Give the data again exactly as it appears, excluding any pictures.

Supplied data Start Marker

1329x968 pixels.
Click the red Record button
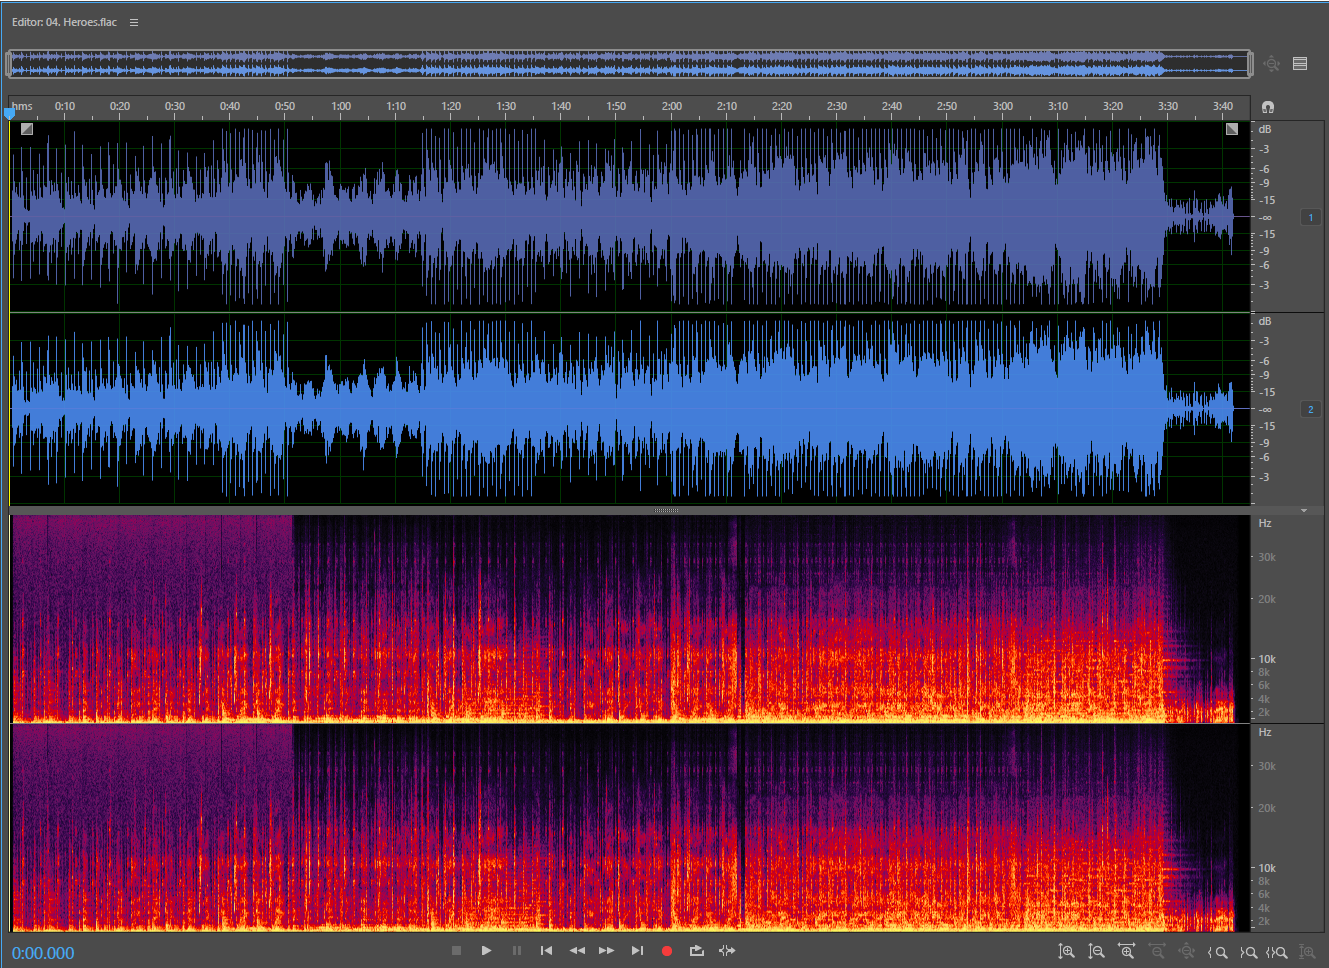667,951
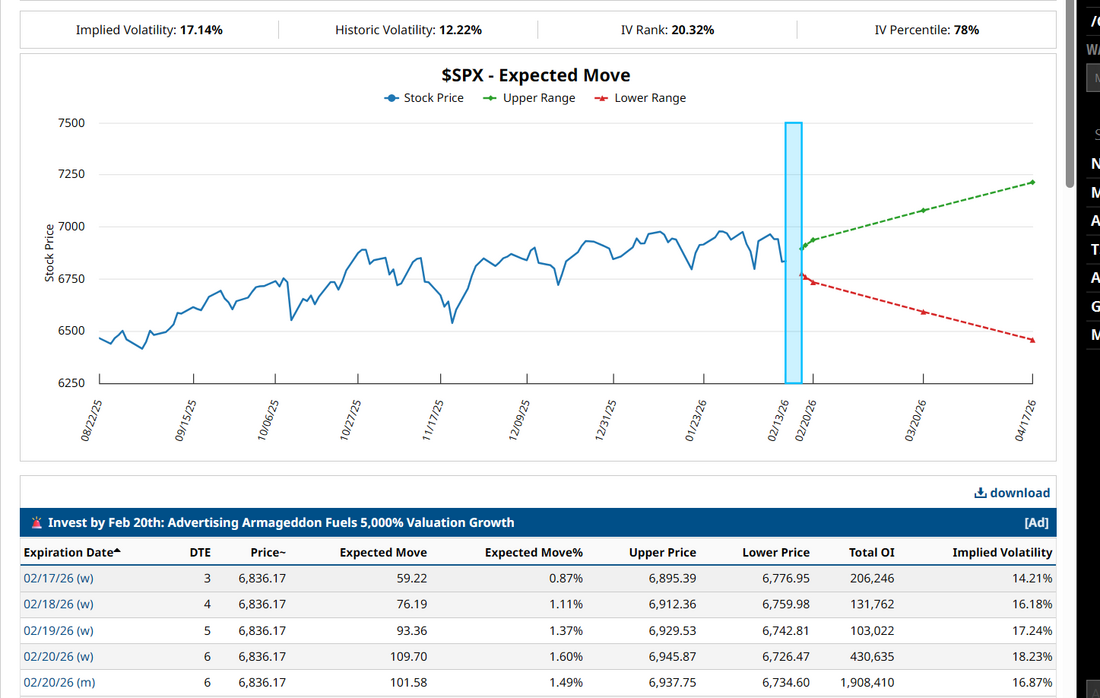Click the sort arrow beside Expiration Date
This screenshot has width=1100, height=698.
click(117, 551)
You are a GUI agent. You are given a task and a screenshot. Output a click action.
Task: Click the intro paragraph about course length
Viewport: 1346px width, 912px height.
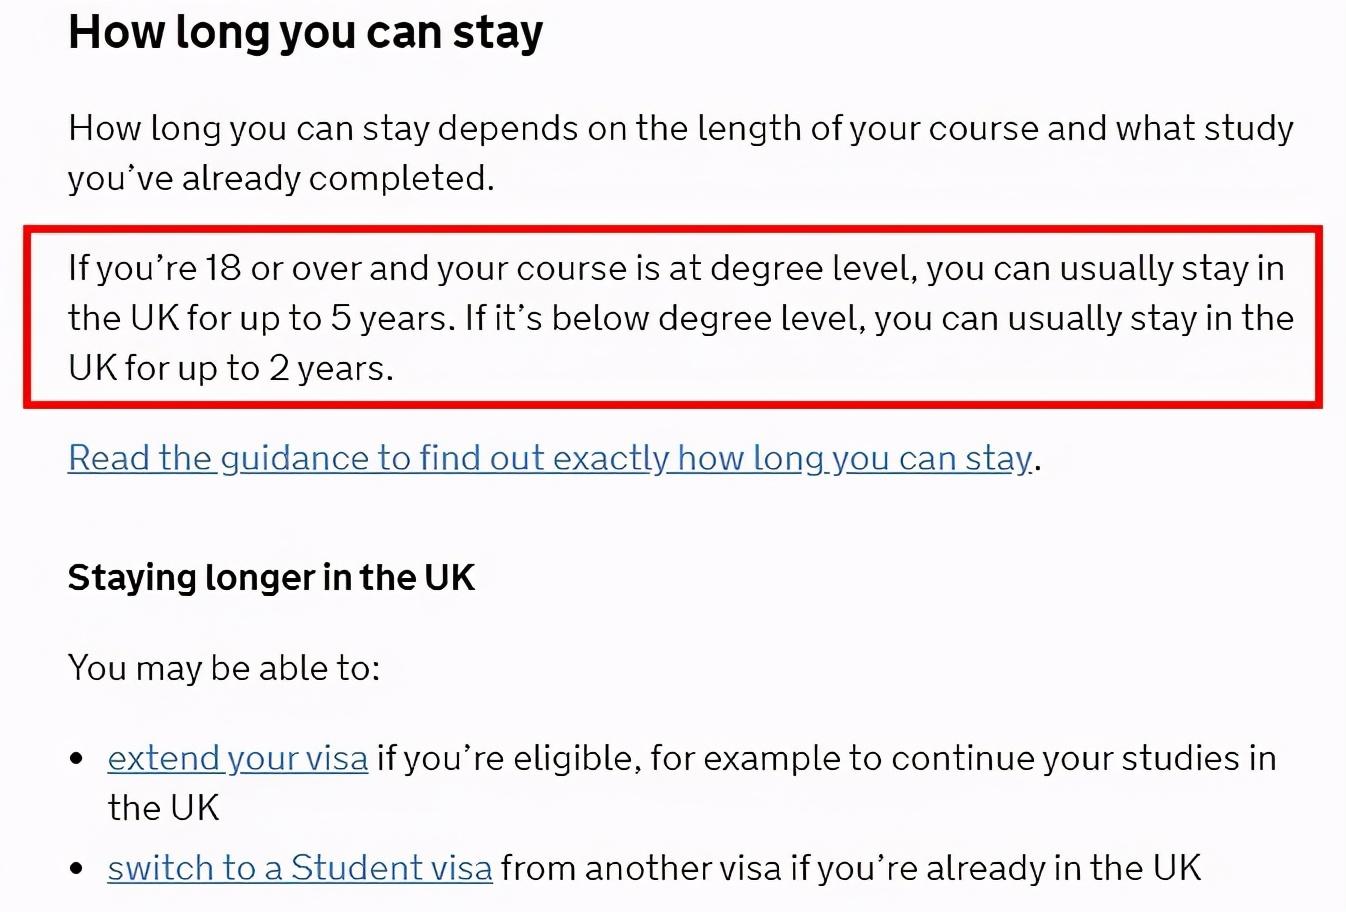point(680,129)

Supplied data End Marker

**Final answer:**
1329x968 pixels.
Click the red Record button
667,951
Click the sort arrow beside Expiration Date
This screenshot has width=1100, height=698.
click(117, 551)
You are a GUI agent. You are given a task and a screenshot. Output a click action.
Task: Click the intro paragraph about course length
Viewport: 1346px width, 912px height.
point(680,129)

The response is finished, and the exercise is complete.